Chapter 8

Eight

‘Are we there yet?’ Poppy asked from the back seat for maybe the eight millionth time since leaving the Gold Coast.

‘Almost,’ Kenzie said, lifting her gaze to the rear-view mirror briefly.

Despite her exhaustion from having answered what felt like several thousand questions—everything from why Santa hadn’t brought her a real unicorn last Christmas to how ants poop—Kenzie’s heart swelled, almost painfully, with love for the gorgeous dark-haired munchkin in the back of her car.

Big hazel eyes held hers with a level gaze. ‘That’s what you said last time, and we’re still not at Nan’s place.’

Okay, so she got me there. ‘But this time, we really are almost there. As soon as we drive through town, we’re on the road where Nan’s house is.’ And I can turn off The Wiggles.
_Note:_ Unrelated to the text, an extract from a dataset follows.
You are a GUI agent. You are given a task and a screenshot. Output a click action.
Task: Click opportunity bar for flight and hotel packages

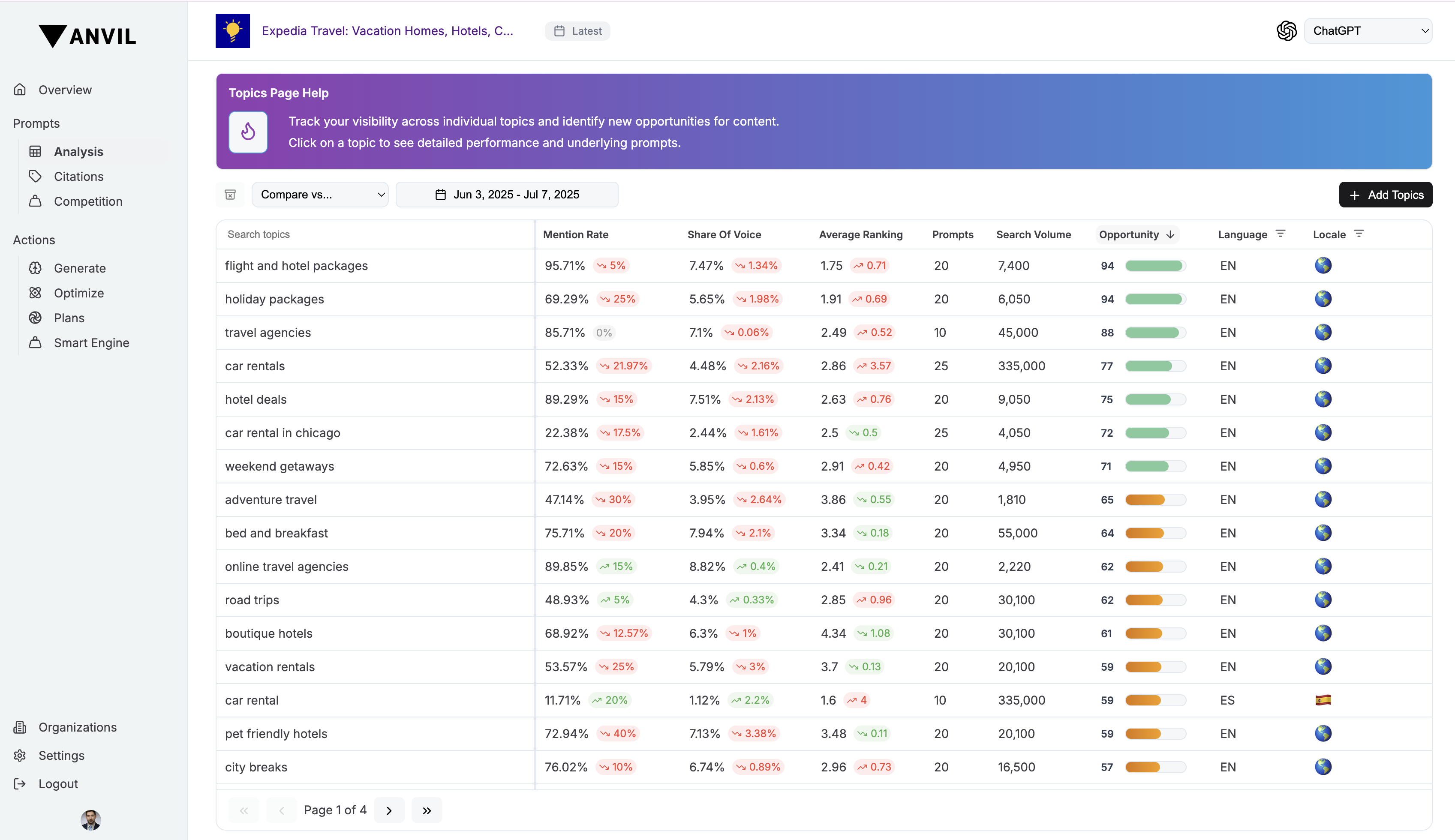(1156, 266)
As much as she loved them, if she heard about Emma’s bloody yellow bow one more time, she was going to scream.

Despite the ten more minutes it took to reach her mother’s driveway, there was still time for another dozen questions, and Kenzie had never in her life been more relieved to see a gate.

As she drove down the gravel driveway, she took the road that veered off to the left towards her mother’s new house.
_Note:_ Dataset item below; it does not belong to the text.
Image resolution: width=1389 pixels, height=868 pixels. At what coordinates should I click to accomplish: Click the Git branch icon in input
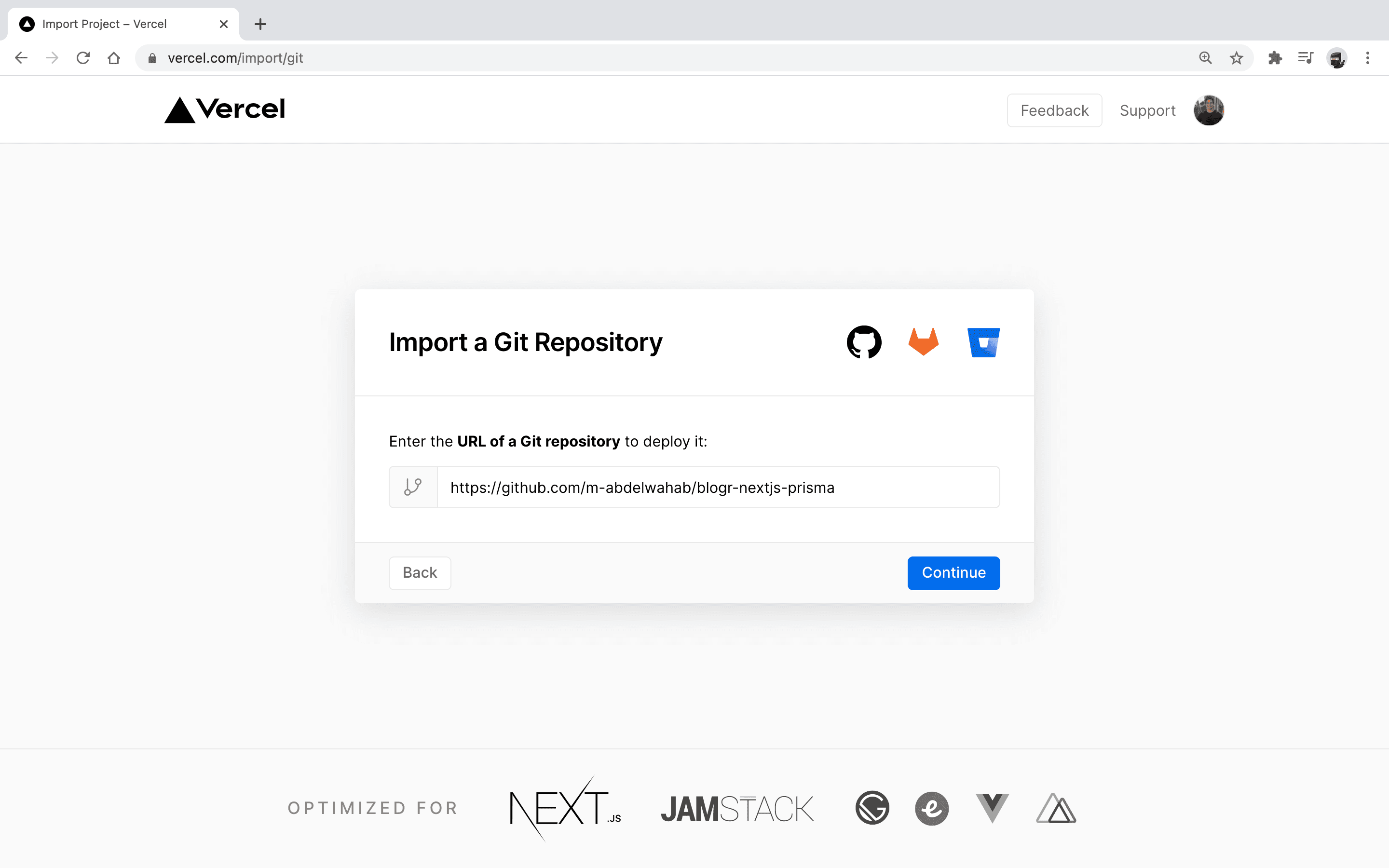[x=413, y=487]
The original house, empty at the moment with her grandparents away, sat nestled at the bottom of the drive, filled with happy childhood memories.

The new house was perched on a small hill overlooking the creek below and had panoramic views from the wide verandahs wrapped around it.
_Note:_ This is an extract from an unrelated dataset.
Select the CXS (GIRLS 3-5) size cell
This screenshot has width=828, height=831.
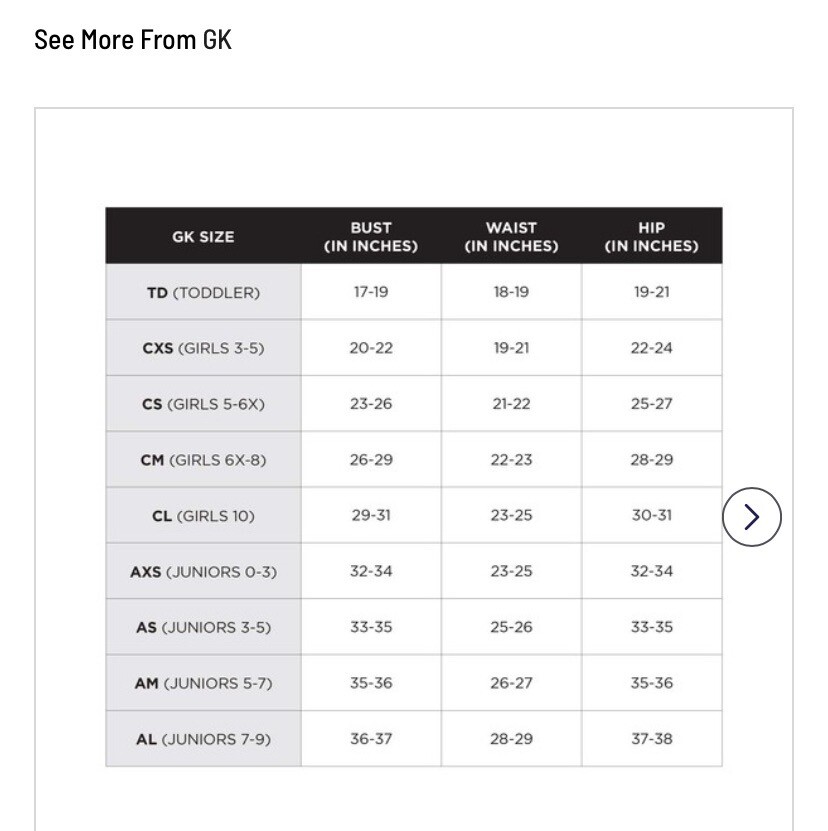click(203, 349)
She was happy her mum, Sam, had found Jack and remarried only a handful of years earlier.

She deserved to be happy. When they were growing up, her mum had always been there for her and Brook, devoting her life to her kids.

Then, she’d suddenly made an announcement at the dinner table: she wanted to open a boutique.

Kenzie remembered her and Brook getting excited—Brook especially, as she had a love of fashion—but it was her dad’s reaction that had stuck with Kenzie.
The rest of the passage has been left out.